● RECORDED INFORMATION
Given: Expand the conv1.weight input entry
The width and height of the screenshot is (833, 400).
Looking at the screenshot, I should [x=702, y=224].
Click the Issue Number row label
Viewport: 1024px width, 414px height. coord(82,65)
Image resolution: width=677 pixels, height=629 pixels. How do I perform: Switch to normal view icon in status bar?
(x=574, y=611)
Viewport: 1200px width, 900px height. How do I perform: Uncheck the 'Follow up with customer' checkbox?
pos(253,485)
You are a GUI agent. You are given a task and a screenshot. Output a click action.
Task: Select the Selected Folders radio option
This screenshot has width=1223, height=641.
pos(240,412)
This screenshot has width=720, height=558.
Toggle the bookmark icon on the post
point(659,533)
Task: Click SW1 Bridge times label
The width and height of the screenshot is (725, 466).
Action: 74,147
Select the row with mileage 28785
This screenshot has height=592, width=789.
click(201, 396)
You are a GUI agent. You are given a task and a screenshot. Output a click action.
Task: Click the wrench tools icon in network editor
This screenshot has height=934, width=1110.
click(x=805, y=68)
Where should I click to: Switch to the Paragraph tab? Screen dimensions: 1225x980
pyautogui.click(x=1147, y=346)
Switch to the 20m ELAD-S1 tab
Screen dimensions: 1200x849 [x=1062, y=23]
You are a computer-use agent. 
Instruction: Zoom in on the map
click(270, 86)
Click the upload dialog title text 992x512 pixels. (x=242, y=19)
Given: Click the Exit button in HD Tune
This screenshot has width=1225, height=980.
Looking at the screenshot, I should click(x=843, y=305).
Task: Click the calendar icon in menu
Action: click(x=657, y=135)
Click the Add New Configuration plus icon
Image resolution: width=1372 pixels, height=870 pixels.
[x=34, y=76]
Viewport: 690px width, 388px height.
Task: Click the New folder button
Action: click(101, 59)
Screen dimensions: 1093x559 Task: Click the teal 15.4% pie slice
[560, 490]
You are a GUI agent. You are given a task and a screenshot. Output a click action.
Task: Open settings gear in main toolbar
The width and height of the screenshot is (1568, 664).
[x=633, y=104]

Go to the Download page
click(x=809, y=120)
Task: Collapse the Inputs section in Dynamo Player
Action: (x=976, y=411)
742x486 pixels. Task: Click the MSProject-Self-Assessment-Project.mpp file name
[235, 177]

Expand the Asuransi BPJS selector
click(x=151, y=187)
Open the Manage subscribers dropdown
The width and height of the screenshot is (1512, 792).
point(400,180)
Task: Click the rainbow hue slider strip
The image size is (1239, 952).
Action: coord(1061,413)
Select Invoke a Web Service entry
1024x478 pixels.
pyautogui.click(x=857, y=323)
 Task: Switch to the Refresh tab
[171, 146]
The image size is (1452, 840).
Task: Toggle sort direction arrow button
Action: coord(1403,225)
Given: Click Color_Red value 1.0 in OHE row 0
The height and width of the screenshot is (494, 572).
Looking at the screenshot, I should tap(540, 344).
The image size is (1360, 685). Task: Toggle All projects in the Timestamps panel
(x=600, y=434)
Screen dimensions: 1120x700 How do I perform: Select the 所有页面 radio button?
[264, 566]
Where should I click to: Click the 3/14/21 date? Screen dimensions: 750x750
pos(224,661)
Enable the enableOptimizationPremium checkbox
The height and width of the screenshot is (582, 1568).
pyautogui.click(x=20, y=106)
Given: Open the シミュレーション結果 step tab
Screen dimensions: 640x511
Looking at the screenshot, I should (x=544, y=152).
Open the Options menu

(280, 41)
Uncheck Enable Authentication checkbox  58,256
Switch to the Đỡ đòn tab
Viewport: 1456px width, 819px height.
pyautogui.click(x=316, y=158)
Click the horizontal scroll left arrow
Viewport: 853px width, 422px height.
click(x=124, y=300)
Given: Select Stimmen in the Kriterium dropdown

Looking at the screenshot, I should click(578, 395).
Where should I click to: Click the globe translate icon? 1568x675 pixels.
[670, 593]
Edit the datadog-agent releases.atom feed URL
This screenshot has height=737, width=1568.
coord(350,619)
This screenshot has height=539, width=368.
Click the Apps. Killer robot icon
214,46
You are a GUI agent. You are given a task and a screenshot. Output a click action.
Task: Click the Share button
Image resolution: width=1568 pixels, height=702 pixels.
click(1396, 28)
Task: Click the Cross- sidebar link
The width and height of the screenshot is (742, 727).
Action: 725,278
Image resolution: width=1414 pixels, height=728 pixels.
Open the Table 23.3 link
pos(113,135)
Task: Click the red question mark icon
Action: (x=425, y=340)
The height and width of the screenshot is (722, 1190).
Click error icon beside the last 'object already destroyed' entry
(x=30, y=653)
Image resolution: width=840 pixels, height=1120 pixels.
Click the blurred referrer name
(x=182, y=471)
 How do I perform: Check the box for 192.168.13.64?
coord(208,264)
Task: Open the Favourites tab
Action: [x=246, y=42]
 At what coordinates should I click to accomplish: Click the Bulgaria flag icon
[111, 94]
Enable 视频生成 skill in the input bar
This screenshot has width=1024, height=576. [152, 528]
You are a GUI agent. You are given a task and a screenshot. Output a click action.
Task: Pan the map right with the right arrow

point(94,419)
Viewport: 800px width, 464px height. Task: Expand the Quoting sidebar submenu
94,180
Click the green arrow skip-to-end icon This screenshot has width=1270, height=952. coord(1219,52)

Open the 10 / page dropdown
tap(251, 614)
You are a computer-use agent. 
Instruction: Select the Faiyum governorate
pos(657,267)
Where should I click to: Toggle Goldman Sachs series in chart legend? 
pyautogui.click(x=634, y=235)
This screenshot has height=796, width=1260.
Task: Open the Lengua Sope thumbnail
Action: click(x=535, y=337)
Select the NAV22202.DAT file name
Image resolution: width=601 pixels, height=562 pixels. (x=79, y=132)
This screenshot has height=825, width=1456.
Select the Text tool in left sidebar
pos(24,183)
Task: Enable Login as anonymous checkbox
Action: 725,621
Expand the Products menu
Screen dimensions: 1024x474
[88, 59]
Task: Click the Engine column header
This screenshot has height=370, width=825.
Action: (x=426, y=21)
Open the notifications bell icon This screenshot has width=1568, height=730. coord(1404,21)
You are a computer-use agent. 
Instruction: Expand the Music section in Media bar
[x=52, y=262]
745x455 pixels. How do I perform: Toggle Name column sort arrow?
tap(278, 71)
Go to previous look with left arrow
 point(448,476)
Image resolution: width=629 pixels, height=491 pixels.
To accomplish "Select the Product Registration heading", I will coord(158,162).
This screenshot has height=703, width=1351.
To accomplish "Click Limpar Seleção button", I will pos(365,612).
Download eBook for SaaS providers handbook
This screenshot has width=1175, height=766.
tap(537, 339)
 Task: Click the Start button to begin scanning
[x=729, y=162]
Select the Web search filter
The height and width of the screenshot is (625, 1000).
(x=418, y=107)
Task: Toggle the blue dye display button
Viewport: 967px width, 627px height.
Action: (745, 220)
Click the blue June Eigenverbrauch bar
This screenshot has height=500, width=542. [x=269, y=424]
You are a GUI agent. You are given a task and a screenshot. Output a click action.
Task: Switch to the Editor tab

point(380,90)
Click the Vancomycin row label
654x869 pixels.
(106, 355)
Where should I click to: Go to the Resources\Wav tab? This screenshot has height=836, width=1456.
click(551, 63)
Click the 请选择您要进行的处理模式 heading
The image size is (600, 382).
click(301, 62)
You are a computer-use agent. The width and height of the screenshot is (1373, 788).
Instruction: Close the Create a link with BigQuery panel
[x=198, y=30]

● YOUR OBJECTIVE
The whole of the material above is to be restated exactly.

● WRITTEN REPLY
Given: Expand the conv1.weight input entry
The width and height of the screenshot is (833, 400).
Looking at the screenshot, I should [x=702, y=224].
Click the Issue Number row label
Viewport: 1024px width, 414px height. coord(82,65)
Image resolution: width=677 pixels, height=629 pixels. How do I perform: Switch to normal view icon in status bar?
(x=574, y=611)
Viewport: 1200px width, 900px height. How do I perform: Uncheck the 'Follow up with customer' checkbox?
pos(253,485)
You are a GUI agent. You are given a task and a screenshot. Output a click action.
Task: Select the Selected Folders radio option
This screenshot has width=1223, height=641.
pos(240,412)
This screenshot has width=720, height=558.
Toggle the bookmark icon on the post
point(659,533)
Task: Click SW1 Bridge times label
The width and height of the screenshot is (725, 466).
Action: 74,147
Select the row with mileage 28785
This screenshot has height=592, width=789.
click(201, 396)
You are a GUI agent. You are given a task and a screenshot. Output a click action.
Task: Click the wrench tools icon in network editor
This screenshot has height=934, width=1110.
click(x=805, y=68)
Where should I click to: Switch to the Paragraph tab? Screen dimensions: 1225x980
pyautogui.click(x=1147, y=346)
Switch to the 20m ELAD-S1 tab
Screen dimensions: 1200x849 [x=1062, y=23]
You are a computer-use agent. 
Instruction: Zoom in on the map
click(270, 86)
Click the upload dialog title text 992x512 pixels. (x=242, y=19)
Given: Click the Exit button in HD Tune
This screenshot has width=1225, height=980.
Looking at the screenshot, I should click(x=843, y=305).
Task: Click the calendar icon in menu
Action: click(x=657, y=135)
Click the Add New Configuration plus icon
Image resolution: width=1372 pixels, height=870 pixels.
[x=34, y=76]
Viewport: 690px width, 388px height.
Task: Click the New folder button
Action: click(101, 59)
Screen dimensions: 1093x559 Task: Click the teal 15.4% pie slice
[560, 490]
You are a GUI agent. You are given a task and a screenshot. Output a click action.
Task: Open settings gear in main toolbar
The width and height of the screenshot is (1568, 664).
[x=633, y=104]

Go to the Download page
click(x=809, y=120)
Task: Collapse the Inputs section in Dynamo Player
Action: (x=976, y=411)
742x486 pixels. Task: Click the MSProject-Self-Assessment-Project.mpp file name
[235, 177]

Expand the Asuransi BPJS selector
click(x=151, y=187)
Open the Manage subscribers dropdown
The width and height of the screenshot is (1512, 792).
point(400,180)
Task: Click the rainbow hue slider strip
The image size is (1239, 952).
Action: coord(1061,413)
Select Invoke a Web Service entry
1024x478 pixels.
pyautogui.click(x=857, y=323)
 Task: Switch to the Refresh tab
[171, 146]
The image size is (1452, 840).
Task: Toggle sort direction arrow button
Action: coord(1403,225)
Given: Click Color_Red value 1.0 in OHE row 0
The height and width of the screenshot is (494, 572).
Looking at the screenshot, I should tap(540, 344).
The image size is (1360, 685). Task: Toggle All projects in the Timestamps panel
(x=600, y=434)
Screen dimensions: 1120x700 How do I perform: Select the 所有页面 radio button?
[264, 566]
Where should I click to: Click the 3/14/21 date? Screen dimensions: 750x750
pos(224,661)
Enable the enableOptimizationPremium checkbox
The height and width of the screenshot is (582, 1568).
pyautogui.click(x=20, y=106)
Given: Open the シミュレーション結果 step tab
Screen dimensions: 640x511
Looking at the screenshot, I should (x=544, y=152).
Open the Options menu

(280, 41)
Uncheck Enable Authentication checkbox  58,256
Switch to the Đỡ đòn tab
Viewport: 1456px width, 819px height.
pyautogui.click(x=316, y=158)
Click the horizontal scroll left arrow
Viewport: 853px width, 422px height.
click(x=124, y=300)
Given: Select Stimmen in the Kriterium dropdown

Looking at the screenshot, I should click(578, 395).
Where should I click to: Click the globe translate icon? 1568x675 pixels.
[670, 593]
Edit the datadog-agent releases.atom feed URL
This screenshot has height=737, width=1568.
coord(350,619)
This screenshot has height=539, width=368.
Click the Apps. Killer robot icon
214,46
You are a GUI agent. You are given a task and a screenshot. Output a click action.
Task: Click the Share button
Image resolution: width=1568 pixels, height=702 pixels.
click(1396, 28)
Task: Click the Cross- sidebar link
The width and height of the screenshot is (742, 727).
Action: 725,278
Image resolution: width=1414 pixels, height=728 pixels.
Open the Table 23.3 link
pos(113,135)
Task: Click the red question mark icon
Action: (x=425, y=340)
The height and width of the screenshot is (722, 1190).
Click error icon beside the last 'object already destroyed' entry
(x=30, y=653)
Image resolution: width=840 pixels, height=1120 pixels.
Click the blurred referrer name
(x=182, y=471)
 How do I perform: Check the box for 192.168.13.64?
coord(208,264)
Task: Open the Favourites tab
Action: [x=246, y=42]
 At what coordinates should I click to accomplish: Click the Bulgaria flag icon
[111, 94]
Enable 视频生成 skill in the input bar
This screenshot has width=1024, height=576. [152, 528]
You are a GUI agent. You are given a task and a screenshot. Output a click action.
Task: Pan the map right with the right arrow

point(94,419)
Viewport: 800px width, 464px height. Task: Expand the Quoting sidebar submenu
94,180
Click the green arrow skip-to-end icon This screenshot has width=1270, height=952. coord(1219,52)

Open the 10 / page dropdown
tap(251, 614)
You are a computer-use agent. 
Instruction: Select the Faiyum governorate
pos(657,267)
Where should I click to: Toggle Goldman Sachs series in chart legend? 
pyautogui.click(x=634, y=235)
This screenshot has height=796, width=1260.
Task: Open the Lengua Sope thumbnail
Action: click(x=535, y=337)
Select the NAV22202.DAT file name
Image resolution: width=601 pixels, height=562 pixels. (x=79, y=132)
This screenshot has height=825, width=1456.
Select the Text tool in left sidebar
pos(24,183)
Task: Enable Login as anonymous checkbox
Action: 725,621
Expand the Products menu
Screen dimensions: 1024x474
[88, 59]
Task: Click the Engine column header
This screenshot has height=370, width=825.
Action: (x=426, y=21)
Open the notifications bell icon This screenshot has width=1568, height=730. coord(1404,21)
You are a computer-use agent. 
Instruction: Expand the Music section in Media bar
[x=52, y=262]
745x455 pixels. How do I perform: Toggle Name column sort arrow?
tap(278, 71)
Go to previous look with left arrow
 point(448,476)
Image resolution: width=629 pixels, height=491 pixels.
To accomplish "Select the Product Registration heading", I will coord(158,162).
This screenshot has height=703, width=1351.
To accomplish "Click Limpar Seleção button", I will pos(365,612).
Download eBook for SaaS providers handbook
This screenshot has width=1175, height=766.
tap(537, 339)
 Task: Click the Start button to begin scanning
[x=729, y=162]
Select the Web search filter
The height and width of the screenshot is (625, 1000).
(x=418, y=107)
Task: Toggle the blue dye display button
Viewport: 967px width, 627px height.
Action: (745, 220)
Click the blue June Eigenverbrauch bar
This screenshot has height=500, width=542. [x=269, y=424]
You are a GUI agent. You are given a task and a screenshot. Output a click action.
Task: Switch to the Editor tab

point(380,90)
Click the Vancomycin row label
654x869 pixels.
(106, 355)
Where should I click to: Go to the Resources\Wav tab? This screenshot has height=836, width=1456.
click(551, 63)
Click the 请选择您要进行的处理模式 heading
The image size is (600, 382).
click(301, 62)
You are a computer-use agent. The width and height of the screenshot is (1373, 788).
Instruction: Close the Create a link with BigQuery panel
[x=198, y=30]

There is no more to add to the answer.